[Begin TEXT SEGMENT]

If the people around Jesus, including His family, thought He was crazy; and if Paul understood that others would think him a fool for Christ – why are we reluctant to identify with the foolish Paul and the crazy Jesus? The Gospel is foolishness to men (1Cor 1:20ff); yet we want the Gospel to be respectable so that we will be respectable. So we clean the Gospel up and remove sin and repentance from it so as not to give offense. It is only as we love others enough to appear foolish in their eyes that we will be broken enough to allow the light of the Gospel to shine through our earthen vessels (2 Cor. 5). When we seek to preserve ourselves we cannot save others. 

Wednesday, March 30, 2016

Who Are We Kidding?



When I was young it was generally understood that faithful Christian witness would, at times, lead to rejection and difficulty. Now our thinking seems to be that we do everything possible to avoid rejection. We say it’s because we don’t want to be misunderstood – but it’s really because we don’t want to suffer – who are we kidding?


Tuesday, March 29, 2016

Who Can I Ask Today?

Easter season brings me back to the spring of 1966. Early that year an older coworker, Howard Wall, asked me if I was a Christian, to which I replied something like, “Of course.” After all, I was an American and had been christened in a church – to me Christianity and America were inseparable.

Howard’s question motivated me to read the Bible; in reading the Bible and talking to Howard and others I came to know Jesus Christ. I asked my mother to please give me a pocket New Testament for Easter, which she did. I carried that New Testament and Psalms with me every day, reading it at school whenever I could.

[End TEXT SEGMENT]
[Begin DATA]

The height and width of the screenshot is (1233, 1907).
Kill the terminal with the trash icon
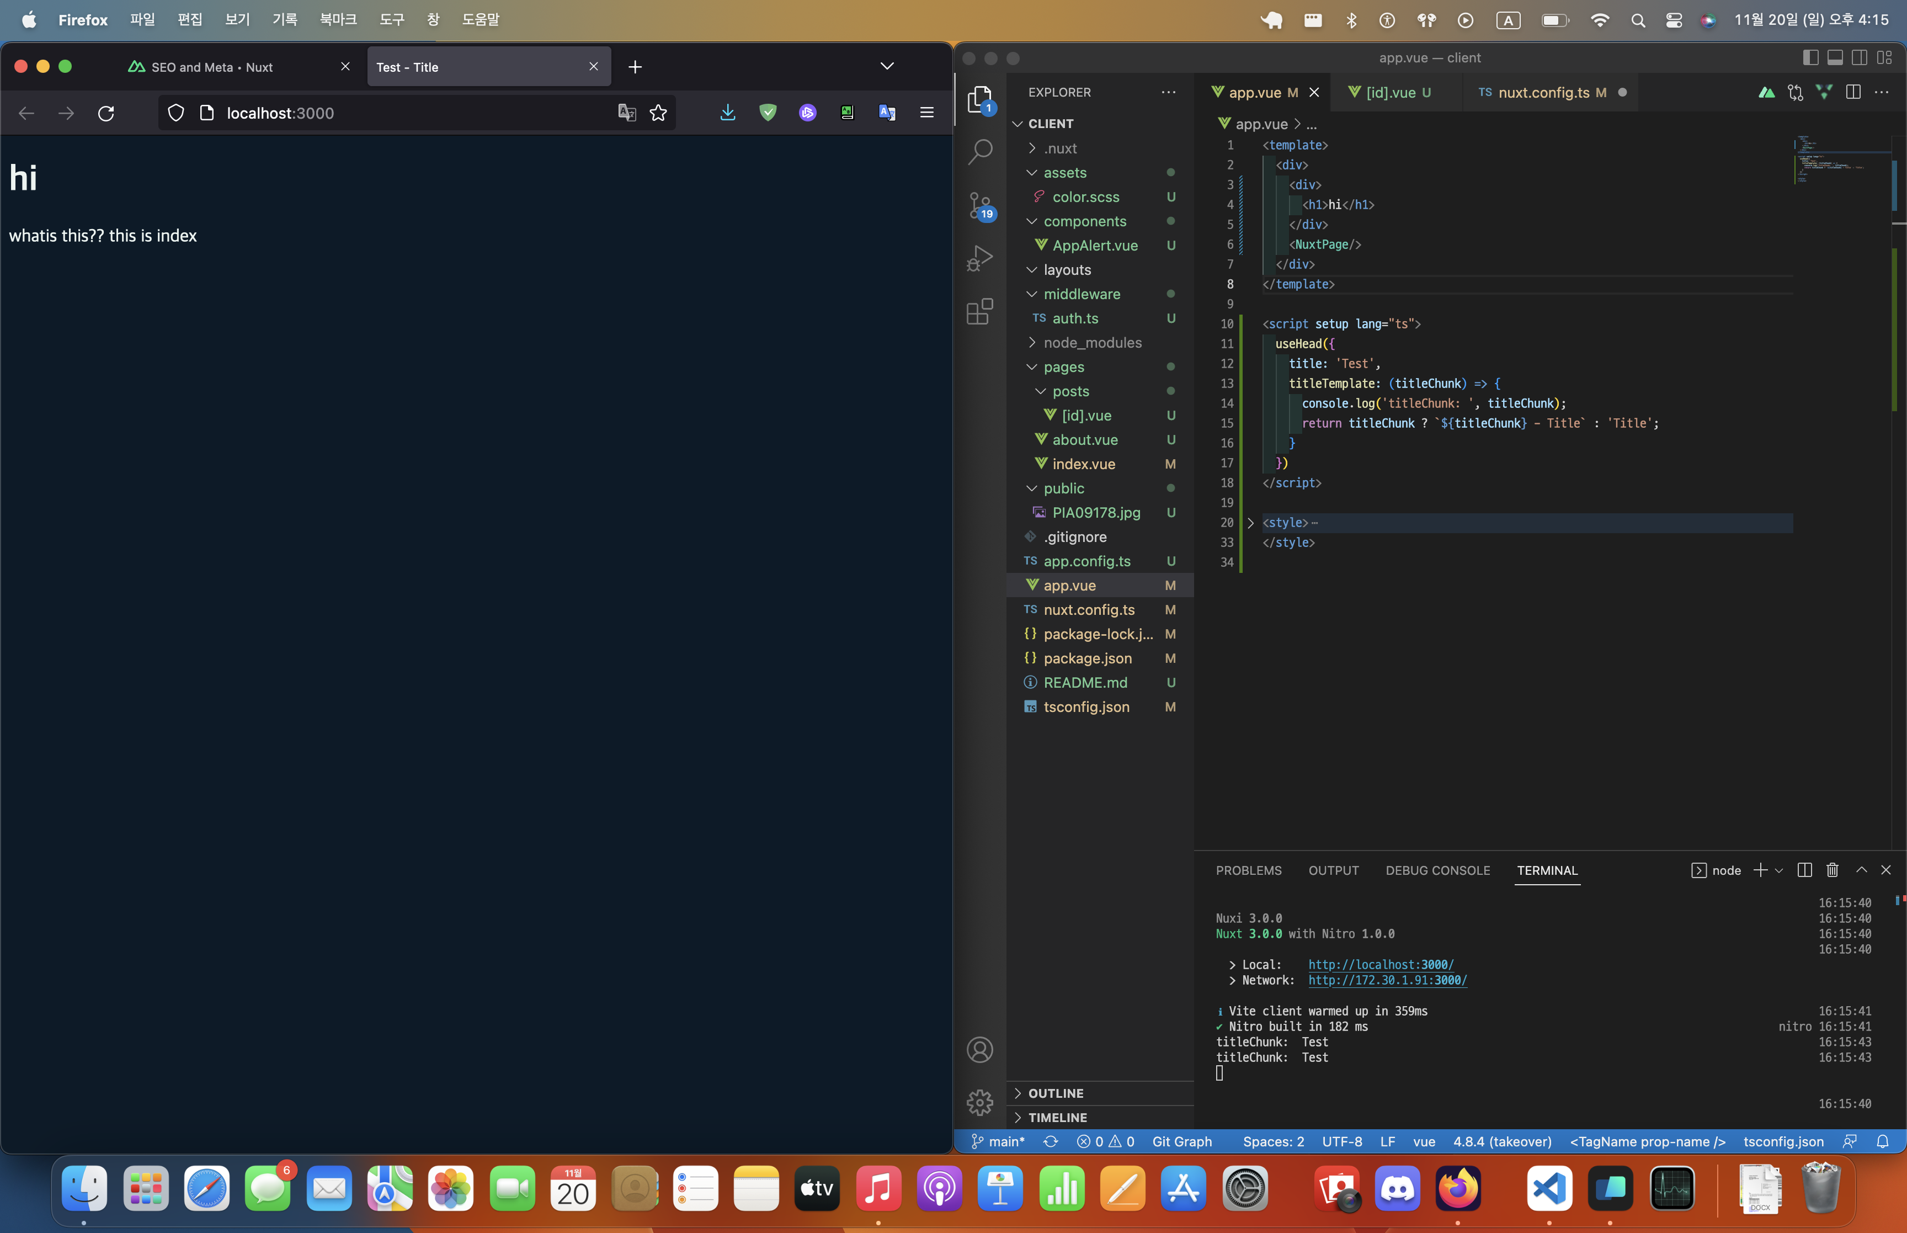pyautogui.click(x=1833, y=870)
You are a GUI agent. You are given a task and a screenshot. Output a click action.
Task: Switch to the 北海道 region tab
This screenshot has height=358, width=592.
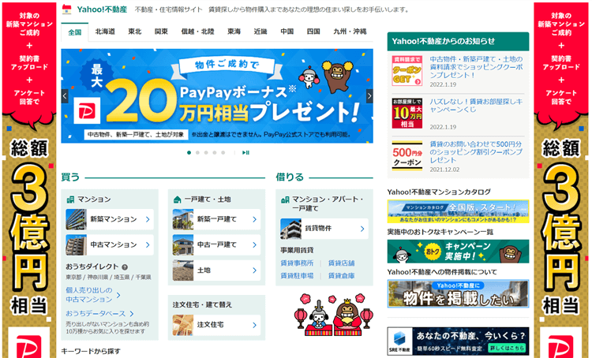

[End DATA]

**INSTRUCTIONS TO FOLLOW**
Copy the passage on Christian witness word for word, starting with "Who Can I Ask" and going on through "whenever I could.". The rows come from a separate source.

**THE RESPONSE**
Who Can I Ask Today?

Easter season brings me back to the spring of 1966. Early that year an older coworker, Howard Wall, asked me if I was a Christian, to which I replied something like, “Of course.” After all, I was an American and had been christened in a church – to me Christianity and America were inseparable.

Howard’s question motivated me to read the Bible; in reading the Bible and talking to Howard and others I came to know Jesus Christ. I asked my mother to please give me a pocket New Testament for Easter, which she did. I carried that New Testament and Psalms with me every day, reading it at school whenever I could.